JOB ▸ Please repeat the rows from the one containing "Screen dimensions: 1198x526" through the one containing "tap(654, 375)", swapping "default value" for "initial value" and leaving everything else unchanged.

EXERCISE MATERIALS ▸
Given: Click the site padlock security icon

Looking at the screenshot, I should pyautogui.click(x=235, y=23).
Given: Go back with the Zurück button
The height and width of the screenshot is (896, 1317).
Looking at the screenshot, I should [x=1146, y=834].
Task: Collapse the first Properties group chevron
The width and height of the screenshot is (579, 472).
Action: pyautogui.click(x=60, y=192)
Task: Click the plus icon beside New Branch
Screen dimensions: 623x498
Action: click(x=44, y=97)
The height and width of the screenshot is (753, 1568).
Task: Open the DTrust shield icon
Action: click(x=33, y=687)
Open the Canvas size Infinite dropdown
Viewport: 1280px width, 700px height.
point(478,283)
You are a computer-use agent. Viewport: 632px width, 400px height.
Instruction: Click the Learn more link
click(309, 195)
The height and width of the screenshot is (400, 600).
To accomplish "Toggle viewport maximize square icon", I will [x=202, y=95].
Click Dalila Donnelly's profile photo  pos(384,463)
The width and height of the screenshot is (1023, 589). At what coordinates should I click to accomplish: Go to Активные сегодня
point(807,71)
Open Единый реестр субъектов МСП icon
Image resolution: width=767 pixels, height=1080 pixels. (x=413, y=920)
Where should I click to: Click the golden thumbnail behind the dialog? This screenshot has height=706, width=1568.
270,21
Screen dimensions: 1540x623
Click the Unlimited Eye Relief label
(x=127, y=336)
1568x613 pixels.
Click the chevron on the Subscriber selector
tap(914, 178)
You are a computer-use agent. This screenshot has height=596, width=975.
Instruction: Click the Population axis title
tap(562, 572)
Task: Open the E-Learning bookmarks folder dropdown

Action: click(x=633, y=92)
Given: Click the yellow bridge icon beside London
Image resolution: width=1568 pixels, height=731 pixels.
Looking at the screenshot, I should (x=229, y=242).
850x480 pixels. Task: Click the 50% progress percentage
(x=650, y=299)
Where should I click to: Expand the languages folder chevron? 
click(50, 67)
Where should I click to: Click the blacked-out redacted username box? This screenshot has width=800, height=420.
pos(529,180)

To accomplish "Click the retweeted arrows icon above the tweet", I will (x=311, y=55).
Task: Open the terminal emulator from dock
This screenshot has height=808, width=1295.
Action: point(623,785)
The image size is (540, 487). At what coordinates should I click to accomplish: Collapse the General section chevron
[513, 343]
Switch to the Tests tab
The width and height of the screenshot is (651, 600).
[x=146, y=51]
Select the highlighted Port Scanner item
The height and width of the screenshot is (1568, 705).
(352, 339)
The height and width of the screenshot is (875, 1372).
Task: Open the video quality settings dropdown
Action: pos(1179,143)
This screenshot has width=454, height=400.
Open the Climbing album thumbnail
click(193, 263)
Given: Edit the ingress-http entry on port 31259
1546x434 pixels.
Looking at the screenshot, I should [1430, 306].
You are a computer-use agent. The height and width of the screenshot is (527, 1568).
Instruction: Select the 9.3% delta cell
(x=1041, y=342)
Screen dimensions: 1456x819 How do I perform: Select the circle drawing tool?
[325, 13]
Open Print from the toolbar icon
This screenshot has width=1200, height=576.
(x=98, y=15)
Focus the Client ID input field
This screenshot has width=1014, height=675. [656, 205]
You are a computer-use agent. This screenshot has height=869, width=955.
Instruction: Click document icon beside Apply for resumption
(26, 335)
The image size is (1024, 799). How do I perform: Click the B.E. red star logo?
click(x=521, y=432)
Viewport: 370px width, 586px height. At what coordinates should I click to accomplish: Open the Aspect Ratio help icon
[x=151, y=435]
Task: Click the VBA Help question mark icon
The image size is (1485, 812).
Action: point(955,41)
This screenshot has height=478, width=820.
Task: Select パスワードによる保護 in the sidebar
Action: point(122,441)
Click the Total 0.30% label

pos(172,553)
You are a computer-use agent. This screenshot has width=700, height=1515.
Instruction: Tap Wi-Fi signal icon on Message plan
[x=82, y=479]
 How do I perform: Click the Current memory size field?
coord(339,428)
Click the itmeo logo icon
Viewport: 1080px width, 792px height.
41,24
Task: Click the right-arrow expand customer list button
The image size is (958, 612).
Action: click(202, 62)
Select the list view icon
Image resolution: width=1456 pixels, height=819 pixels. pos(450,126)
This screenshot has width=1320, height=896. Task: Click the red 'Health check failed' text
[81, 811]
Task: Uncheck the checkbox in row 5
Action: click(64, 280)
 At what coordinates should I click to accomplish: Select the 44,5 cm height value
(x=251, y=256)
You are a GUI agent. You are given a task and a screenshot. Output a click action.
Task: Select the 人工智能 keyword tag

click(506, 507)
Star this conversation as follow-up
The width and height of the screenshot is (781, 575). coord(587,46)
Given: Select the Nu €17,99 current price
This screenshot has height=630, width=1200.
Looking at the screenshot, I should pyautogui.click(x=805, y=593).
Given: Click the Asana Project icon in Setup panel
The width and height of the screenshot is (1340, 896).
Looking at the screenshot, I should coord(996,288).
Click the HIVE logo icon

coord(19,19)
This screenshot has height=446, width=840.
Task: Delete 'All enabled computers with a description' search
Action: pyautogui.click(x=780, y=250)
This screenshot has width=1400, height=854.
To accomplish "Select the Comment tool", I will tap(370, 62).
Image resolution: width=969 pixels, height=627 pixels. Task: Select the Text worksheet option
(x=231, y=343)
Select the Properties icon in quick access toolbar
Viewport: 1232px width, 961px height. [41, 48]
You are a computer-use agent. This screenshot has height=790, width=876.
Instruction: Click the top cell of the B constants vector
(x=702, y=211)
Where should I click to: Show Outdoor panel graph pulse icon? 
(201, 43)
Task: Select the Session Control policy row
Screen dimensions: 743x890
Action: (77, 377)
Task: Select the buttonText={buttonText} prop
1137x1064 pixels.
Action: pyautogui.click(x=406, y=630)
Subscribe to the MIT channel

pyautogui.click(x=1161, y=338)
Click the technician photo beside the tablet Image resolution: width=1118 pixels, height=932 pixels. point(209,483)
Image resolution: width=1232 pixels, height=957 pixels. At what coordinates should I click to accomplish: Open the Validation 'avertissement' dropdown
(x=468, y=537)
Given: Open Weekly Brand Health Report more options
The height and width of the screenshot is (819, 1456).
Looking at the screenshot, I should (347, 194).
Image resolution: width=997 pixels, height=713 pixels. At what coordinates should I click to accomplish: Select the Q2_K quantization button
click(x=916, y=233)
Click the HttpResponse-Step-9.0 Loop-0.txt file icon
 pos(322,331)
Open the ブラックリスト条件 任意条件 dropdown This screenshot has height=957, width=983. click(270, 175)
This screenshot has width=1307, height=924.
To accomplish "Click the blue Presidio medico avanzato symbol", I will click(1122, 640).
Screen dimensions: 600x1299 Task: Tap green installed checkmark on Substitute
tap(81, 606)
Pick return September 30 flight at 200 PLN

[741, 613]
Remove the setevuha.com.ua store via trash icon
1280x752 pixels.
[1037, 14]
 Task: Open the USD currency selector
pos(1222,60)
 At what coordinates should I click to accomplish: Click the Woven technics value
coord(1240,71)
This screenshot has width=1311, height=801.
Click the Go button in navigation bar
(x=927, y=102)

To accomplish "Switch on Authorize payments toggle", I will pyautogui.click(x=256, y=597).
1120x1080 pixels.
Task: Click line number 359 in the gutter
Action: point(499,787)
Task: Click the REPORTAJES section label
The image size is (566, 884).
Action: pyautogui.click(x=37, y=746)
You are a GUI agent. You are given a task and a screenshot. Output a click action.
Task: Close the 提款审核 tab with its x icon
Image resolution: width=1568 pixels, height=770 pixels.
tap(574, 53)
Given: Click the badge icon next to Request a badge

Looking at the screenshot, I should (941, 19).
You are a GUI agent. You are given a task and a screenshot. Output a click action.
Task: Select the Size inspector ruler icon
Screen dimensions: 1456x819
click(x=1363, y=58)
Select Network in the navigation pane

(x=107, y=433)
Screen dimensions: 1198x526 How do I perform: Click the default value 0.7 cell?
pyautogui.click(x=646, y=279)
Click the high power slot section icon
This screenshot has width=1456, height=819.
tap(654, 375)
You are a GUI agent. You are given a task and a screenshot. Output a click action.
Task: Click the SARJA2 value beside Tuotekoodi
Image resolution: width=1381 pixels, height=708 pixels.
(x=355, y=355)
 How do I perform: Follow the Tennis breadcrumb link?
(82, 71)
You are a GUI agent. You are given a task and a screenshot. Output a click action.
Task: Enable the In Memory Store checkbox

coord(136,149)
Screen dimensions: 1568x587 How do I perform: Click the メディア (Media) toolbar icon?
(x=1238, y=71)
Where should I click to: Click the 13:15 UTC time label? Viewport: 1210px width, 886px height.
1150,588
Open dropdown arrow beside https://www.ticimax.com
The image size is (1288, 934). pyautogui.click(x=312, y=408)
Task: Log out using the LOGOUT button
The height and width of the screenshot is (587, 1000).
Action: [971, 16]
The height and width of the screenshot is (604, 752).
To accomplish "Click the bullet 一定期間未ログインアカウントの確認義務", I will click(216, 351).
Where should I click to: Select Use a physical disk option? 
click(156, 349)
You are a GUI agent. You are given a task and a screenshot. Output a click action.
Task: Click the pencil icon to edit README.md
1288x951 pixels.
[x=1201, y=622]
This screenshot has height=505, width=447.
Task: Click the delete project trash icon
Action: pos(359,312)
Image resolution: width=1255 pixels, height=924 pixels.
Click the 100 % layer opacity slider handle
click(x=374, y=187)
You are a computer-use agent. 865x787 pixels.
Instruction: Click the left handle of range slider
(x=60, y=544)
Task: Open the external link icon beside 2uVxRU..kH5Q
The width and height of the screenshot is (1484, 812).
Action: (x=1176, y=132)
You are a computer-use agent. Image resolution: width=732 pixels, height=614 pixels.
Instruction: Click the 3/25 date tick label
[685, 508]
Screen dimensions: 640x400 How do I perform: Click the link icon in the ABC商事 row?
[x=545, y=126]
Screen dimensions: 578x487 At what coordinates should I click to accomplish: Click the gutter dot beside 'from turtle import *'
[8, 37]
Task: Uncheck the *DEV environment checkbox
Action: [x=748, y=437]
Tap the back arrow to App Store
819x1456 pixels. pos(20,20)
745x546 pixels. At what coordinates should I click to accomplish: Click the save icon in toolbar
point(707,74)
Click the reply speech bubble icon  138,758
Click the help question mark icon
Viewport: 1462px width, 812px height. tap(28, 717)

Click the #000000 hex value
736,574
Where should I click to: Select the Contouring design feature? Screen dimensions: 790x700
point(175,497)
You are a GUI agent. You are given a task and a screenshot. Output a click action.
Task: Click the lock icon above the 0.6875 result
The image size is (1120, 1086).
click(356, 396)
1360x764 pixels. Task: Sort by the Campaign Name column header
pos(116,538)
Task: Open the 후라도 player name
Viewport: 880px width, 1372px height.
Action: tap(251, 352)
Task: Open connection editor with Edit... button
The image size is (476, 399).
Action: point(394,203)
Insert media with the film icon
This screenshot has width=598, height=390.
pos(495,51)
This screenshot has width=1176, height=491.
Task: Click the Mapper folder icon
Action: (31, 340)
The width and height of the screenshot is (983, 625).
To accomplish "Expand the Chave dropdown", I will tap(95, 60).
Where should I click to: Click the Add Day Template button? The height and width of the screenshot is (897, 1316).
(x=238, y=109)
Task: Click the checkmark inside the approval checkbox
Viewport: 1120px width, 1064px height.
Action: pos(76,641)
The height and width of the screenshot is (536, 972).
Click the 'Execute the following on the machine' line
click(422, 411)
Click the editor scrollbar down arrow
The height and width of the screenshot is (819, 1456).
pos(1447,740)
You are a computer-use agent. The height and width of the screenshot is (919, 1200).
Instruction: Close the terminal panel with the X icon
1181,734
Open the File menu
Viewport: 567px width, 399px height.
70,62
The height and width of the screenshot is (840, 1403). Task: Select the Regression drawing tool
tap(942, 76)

EXERCISE ANSWER ▸
Screen dimensions: 1198x526 How do I perform: Click the initial value 0.7 cell?
pyautogui.click(x=646, y=279)
Click the high power slot section icon
This screenshot has width=1456, height=819.
tap(654, 375)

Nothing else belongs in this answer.